Minnesota jumps on Edmonton early with 2-goal 1st frame, secures 7th straight win

Wild forward Marcus Foligno, shown in a file photo against the Coyotes, scored his 11th goal of the season in the second period of a 4-1 win over the Oilers on Tuesday in Edmonton. (Christian Petersen/Getty Images)

The Minnesota Wild keep piling up the wins, and the goals.

Joel Eriksson Ek had a goal and an assist as the Wild won their seventh straight game, rolling over the Edmonton Oilers 4-1 Tuesday.

The seven-game run is tied with Dallas for the longest active streak. The Wild have scored at least four goals in six straight games.

Marcus Foligno, Victor Rask and Dmitry Kulikov also scored for the Wild, who improved to 18-6-1.

"They played real well in the second period, but we really liked our regroup and how we played in the third period," said Wild head coach Dean Evason. "We did a lot of real, real good things."

WATCH | Wild capitalize on early lead to down Oilers:

Oilers fall to Wild for 3rd straight loss

3 years ago
Duration 1:01
Minnesota wins their seventh straight game with a 4-1 victory over Edmonton.

Amongst them was keeping the potent Oilers power play off the board at 0-5 on the night.

"Our penalty kill was outstanding tonight, I can't say enough about them," said Minnesota goalie Cam Talbot, who made 38 saves. "We weren't giving them those Grade A chances that they're accustomed to and with the statistics coming in you wouldn't think the power-play match-up would favour us, but we got a big one early and our penalty kill did a great job, so give our special teams a ton of credit tonight."

Jesse Puljujarvi had the lone goal for the Oilers (16-8-0) who are mired in a three-game losing skid.

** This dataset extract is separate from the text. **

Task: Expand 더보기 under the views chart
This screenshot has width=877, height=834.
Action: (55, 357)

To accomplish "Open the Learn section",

"Obviously we're going through a little bit of a lull and we need to figure it out," said Oilers captain Connor McDavid. "I remember maybe my second year, we kind of did the same thing where we got off to a great start and played .500 for probably a month or two and then got back on a roll. Obviously the good start has bought us a little time here, but we can't rely on that. We've got to get back in the win column on Thursday."

The Oilers once again found themselves down early as Minnesota started the scoring just 1:11 into the opening period on the power play. Eriksson Ek poked a puck that Edmonton goalie Mikko Koskinen had jammed against the post with his skate into the net for his 10th of the season.

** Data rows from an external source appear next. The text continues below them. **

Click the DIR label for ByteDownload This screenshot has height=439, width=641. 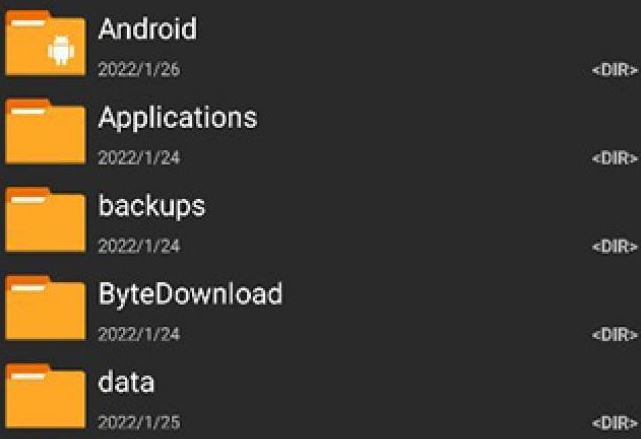(614, 335)
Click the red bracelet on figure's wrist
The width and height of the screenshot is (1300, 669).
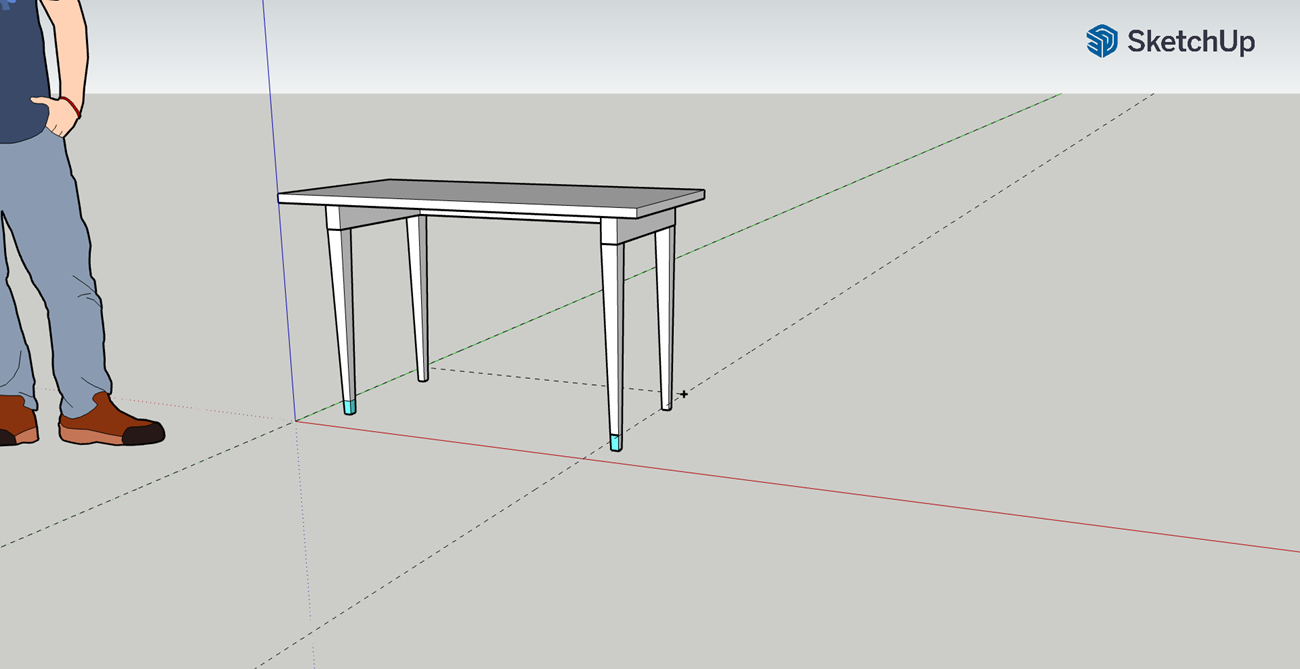click(x=72, y=106)
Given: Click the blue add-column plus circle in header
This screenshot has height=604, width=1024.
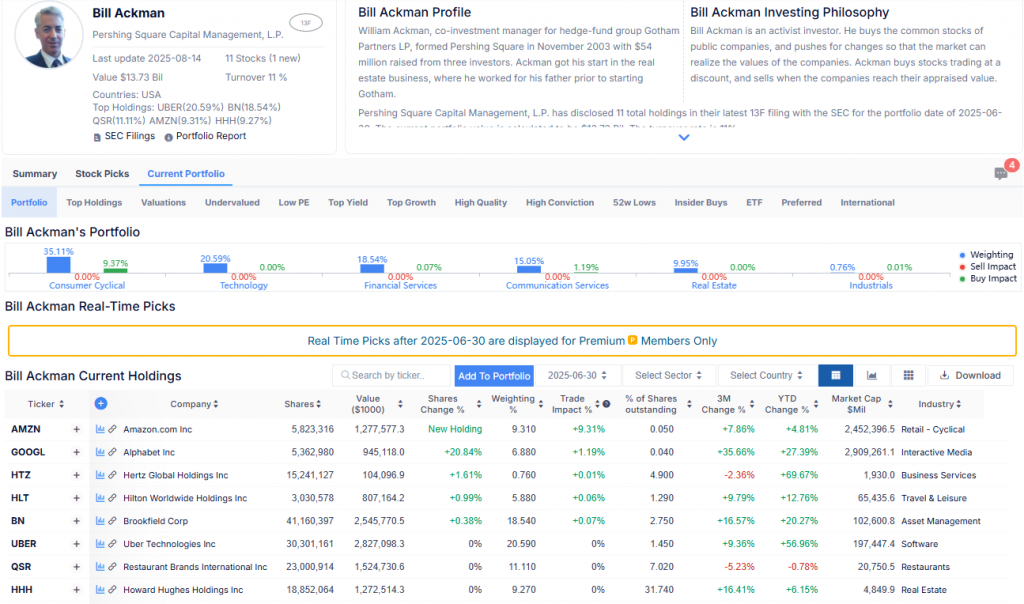Looking at the screenshot, I should click(101, 404).
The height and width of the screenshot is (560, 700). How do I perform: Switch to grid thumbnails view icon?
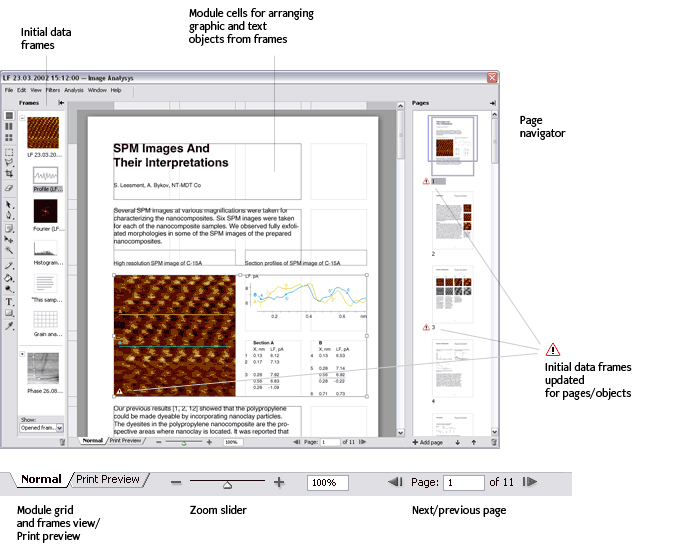(x=9, y=138)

The Wild made it 2-0 seven minutes into the first period as Matt Dumba made a nice feed to a hard-charging Foligno, who redirected the puck into the net for his 11th.

Edmonton got a goal back six-and-a-half minutes into the middle frame as Connor McDavid fed Puljujarvi during a battle in front, and he sent it past Talbot.

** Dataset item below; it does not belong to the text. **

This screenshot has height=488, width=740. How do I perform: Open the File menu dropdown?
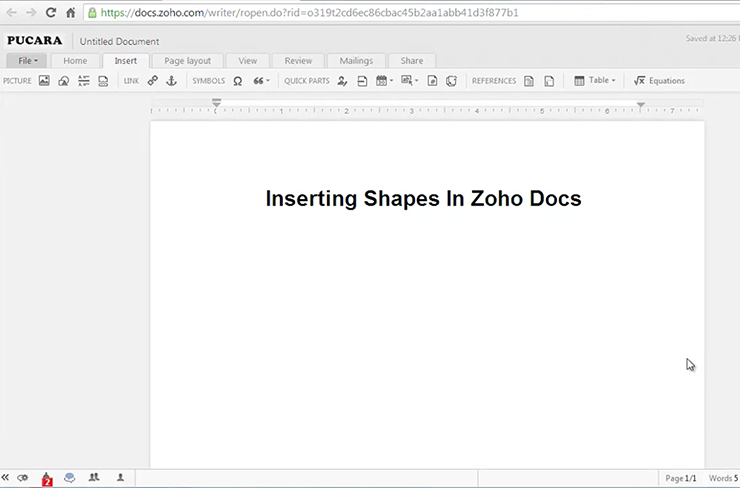click(27, 61)
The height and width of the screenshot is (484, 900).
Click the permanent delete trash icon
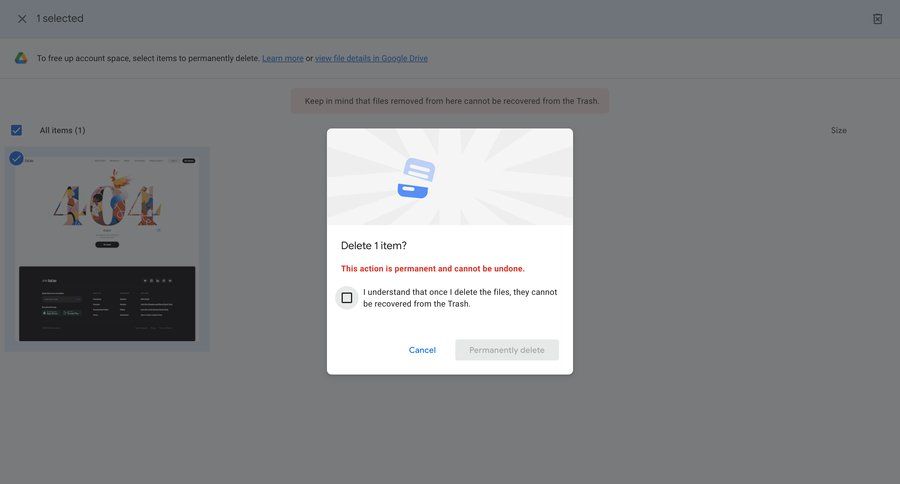click(877, 19)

The Oilers outshot Minnesota 20-6 in the second period.

Minnesota restored its two-goal lead five-and-a-half minutes into the third as Jonas Brodin sent it through to Rask, who had a wide open net to shoot at before Koskinen could get across.

The Wild put the game away with five minutes remaining as Kirill Kaprizov sprung Kulikov for a rare defenceman breakaway and he made the most of it, undressing Koskinen for his third goal of the season.

Both teams return to action on Thursday. The Wild are in San Jose to face the Sharks, while the Oilers play the third game of a six-game homestand against the Boston Bruins.